# New tires, wheels, tint and Mask... (aka bra)



## Fast Freddy Kaye (Jul 22, 2007)

Just got my new wheels and tires, Damani Tech-5 wheels 19 x 8.5 all four corners, Nitto Envo 245 x 35 x ZR19, all four. what a differance. Windows tinted, all but front. And last but not least a Colgan front mask. Now she's personalized. I have a set of performance springs on the way. 1 3/4 inch drop all four corners. The front looks ok, might need to modify rear wheel well openings. Has anybody dropped the rear this far? I also finally got rid of 95% of my pesky water spots. I did have a problem with the tint guy, he thought my GTO was a mustang. I almost took my business elsewhere... Lol...


----------



## GTO JUDGE (May 14, 2005)

*Nice........So how did you get rid of the water spots?*


----------



## Tacmedic (Feb 24, 2006)

*I gotta admit....*

..I didn't think I would like the 19's, but those look good. Any speedo error or rub issues?


----------



## snide (Dec 28, 2004)

GTO JUDGE said:


> *Nice........So how did you get rid of the water spots?*


Steel wool always works. :rofl: :rofl: :rofl:


----------



## snide (Dec 28, 2004)

Those wheels rock! :cheers


----------



## GM4life (Mar 18, 2007)

Looks good. I would get differant center caps, I thought thoes were AMC emblems, lol.






Just messin with you.


----------



## Fast Freddy Kaye (Jul 22, 2007)

*Thanks..*

Thanks for the compliments... I got the water spots with Mothers clay bar system, and Stoners invisible glass, about 5 times. Ya the center caps suck on my new wheels, I'll find some.


----------



## GTO JUDGE (May 14, 2005)

Fast Freddy Kaye said:


> Thanks for the compliments... I got the water spots with Mothers clay bar system, and Stoners invisible glass, about 5 times. Ya the center caps suck on my new wheels, I'll find some.


:cheers


----------



## JMM (Feb 16, 2005)

The bra should be outlawed. A bra sucks whether it is on a person or a car!


----------



## UdnUdnGTO (Jan 30, 2006)

JMM said:


> The bra should be outlawed. A bra sucks whether it is on a person or a car!

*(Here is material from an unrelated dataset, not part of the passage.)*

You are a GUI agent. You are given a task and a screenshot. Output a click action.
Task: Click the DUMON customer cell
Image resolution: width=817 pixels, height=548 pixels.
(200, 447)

My My, we are very "supportive." Maybe you can get a "hand" on it.


----------



## Tacmedic (Feb 24, 2006)

JMM said:


> The bra should be outlawed. A bra sucks whether it is on a person or a car!

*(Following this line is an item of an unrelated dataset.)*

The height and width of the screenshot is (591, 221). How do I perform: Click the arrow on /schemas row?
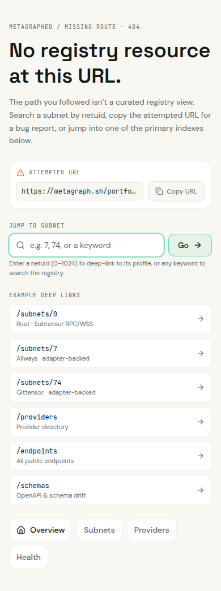click(x=201, y=490)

Well, I wouldn't put one on my car, but his car isn't mine, yanno? 

That's why they make them in different colors and stuff.


----------



## GM4life (Mar 18, 2007)

JMM said:


> The bra should be outlawed. A bra sucks whether it is on a person or a car!


Well cars are like people without bras overtime they look beat up. Ya digg.


----------



## Red Bearded Goat (Mar 19, 2007)

JMM said:


> The bra should be outlawed. A bra sucks whether it is on a person or a car!


ahhh how true......



gm4life said:


> Well cars are like people without bras overtime they look beat up. Ya digg.


Ahhh how true !!!!!

Black vinyl bra covers look like the car's wearing a condom... protective, but not natural!

Solution? 

A clear bra applied directly to the paint is the best I've seen so far on a CGM GTO.


----------



## GTO JUDGE (May 14, 2005)

*I regret not putting a clear bra on when the car was new. You cannot tell it's on unless you get up on top of it. I am extremely careful on roadways with loose gravel etc, but no matter how careful you are, the stone chips keep multiplying. 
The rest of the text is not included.